**Tekstfragment:**
Met Arie de Graaf het Kolhorner zeegat uit
Dit verhaal over het vissersleven van Arie de Graaf is door hemzelf op schrift gesteld.
Het is al weer enige jaren geleden, dat de authentieke Staverse jol, de KH 44, na veel
omzwervingen voorgoed terugkwam naar Kolhorn. Zomers ligt deze stalen jol in alle
rust te pronken in de Kolhorner haven, meestal afgemeerd tegen de dijk, pal voor
museum de Turfschuur. De historie van de KH44 heeft weinig geheimen meer.

**Aangeleverde gegevens:**
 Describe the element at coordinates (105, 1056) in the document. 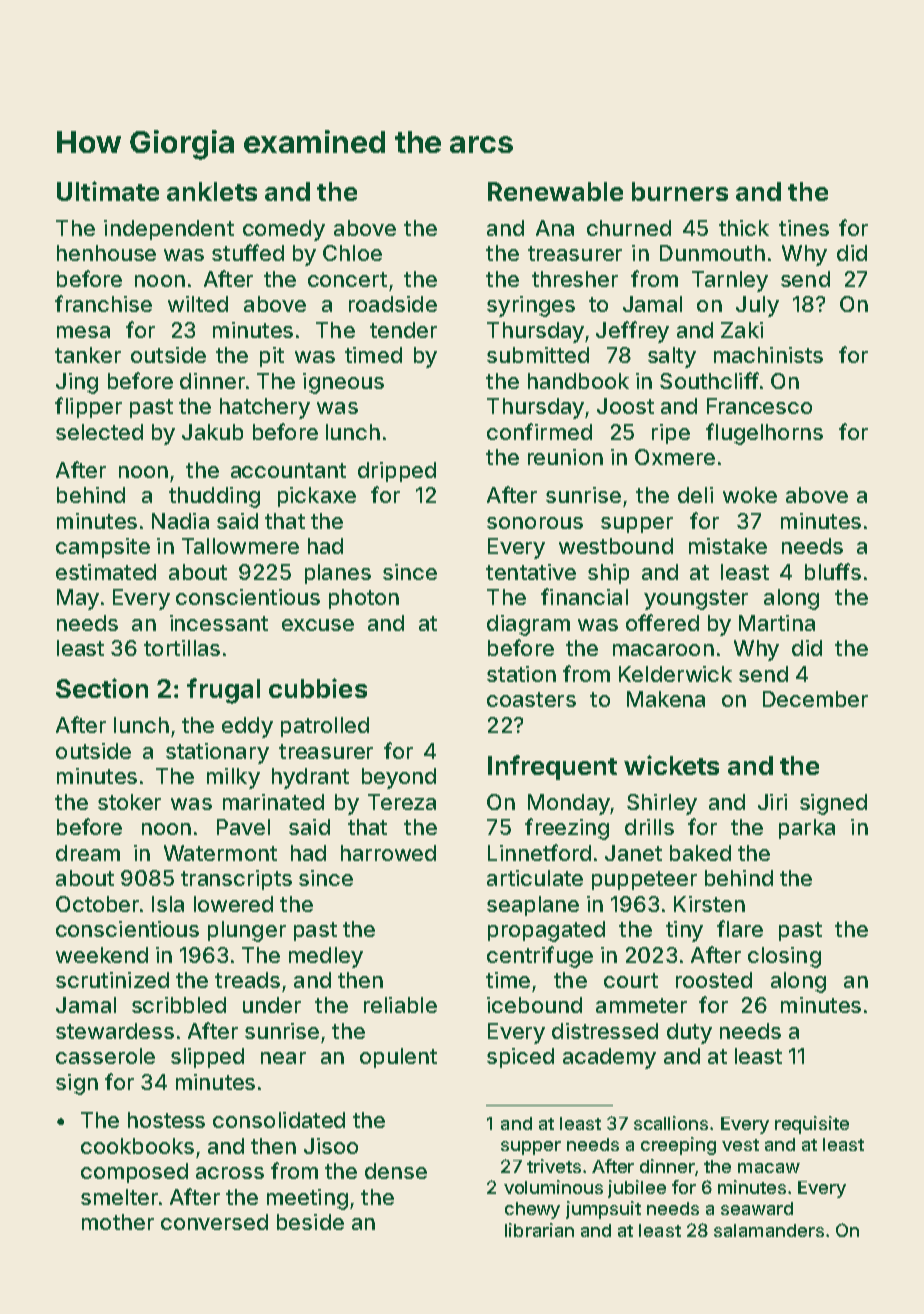

I see `casserole` at that location.
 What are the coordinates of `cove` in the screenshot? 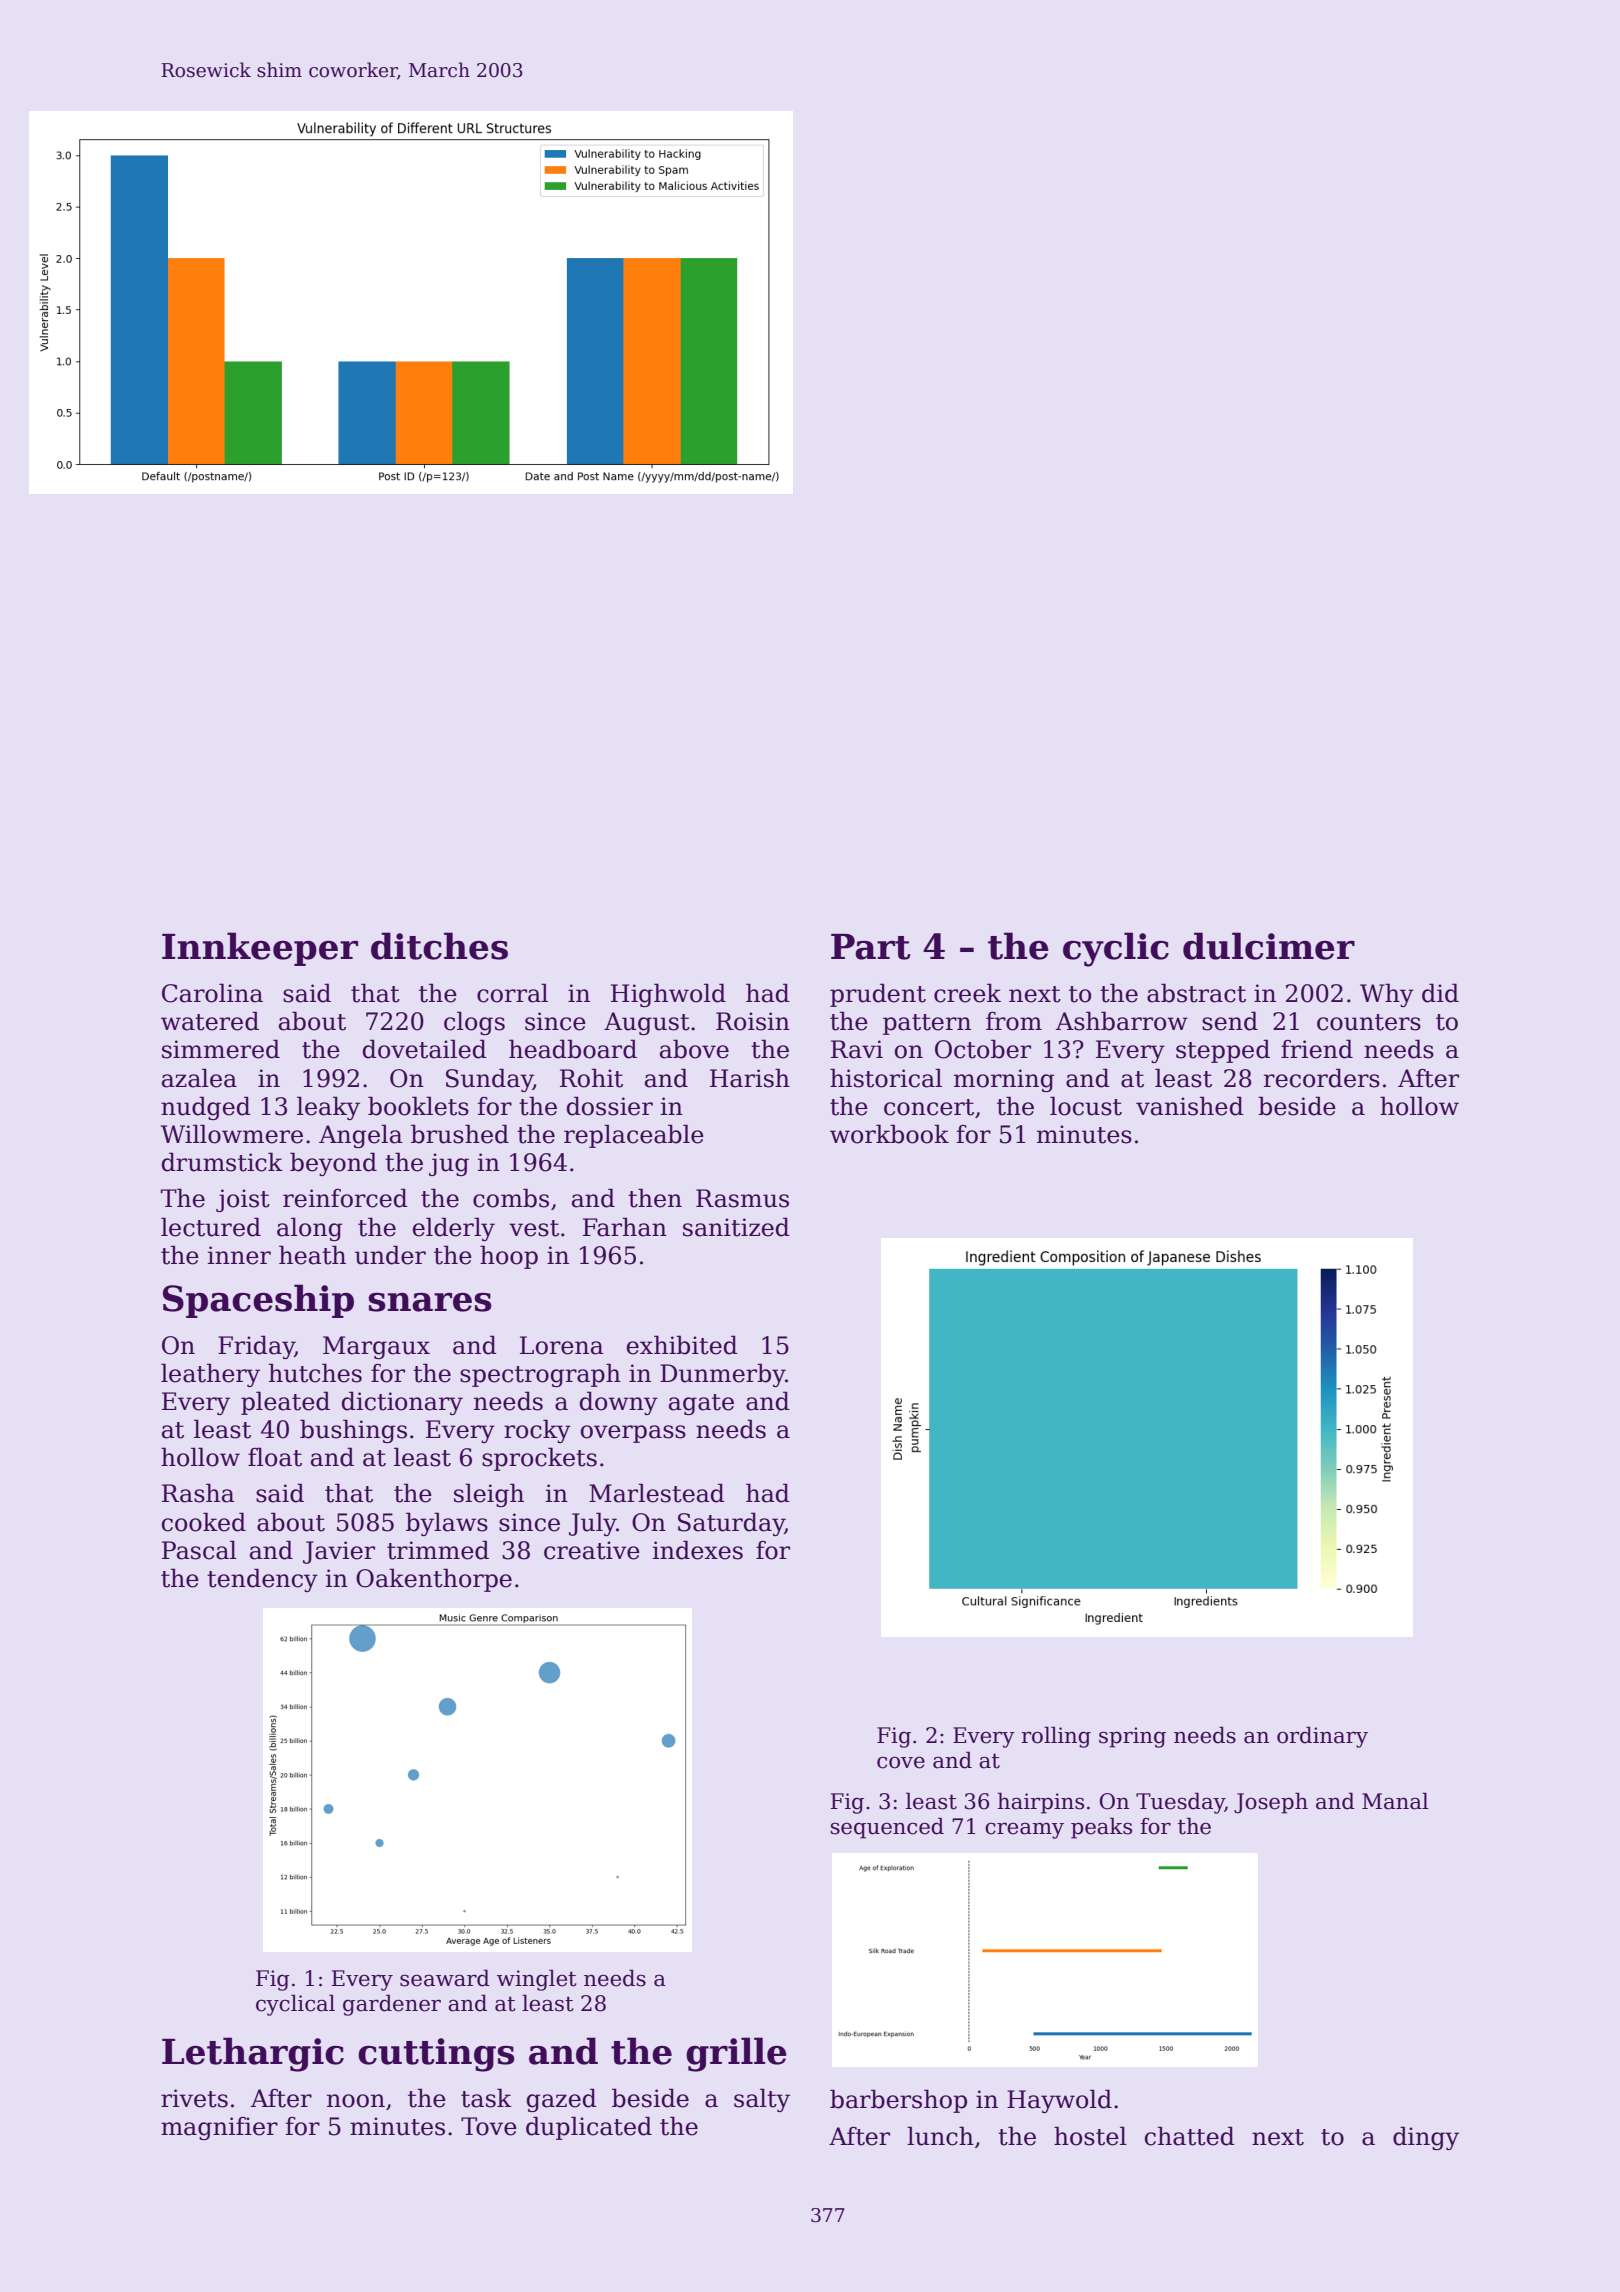 It's located at (901, 1762).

**Opdracht:**
Schrijf het tekstfragment over de KH 44 opnieuw uit vanaf "Het is al weer" tot en met "weinig geheimen meer.", en verwissel daarin "jol" voor "sloep".

**Uitgewerkt antwoord:**
Het is al weer enige jaren geleden, dat de authentieke Staverse sloep, de KH 44, na veel
omzwervingen voorgoed terugkwam naar Kolhorn. Zomers ligt deze stalen sloep in alle
rust te pronken in de Kolhorner haven, meestal afgemeerd tegen de dijk, pal voor
museum de Turfschuur. De historie van de KH44 heeft weinig geheimen meer.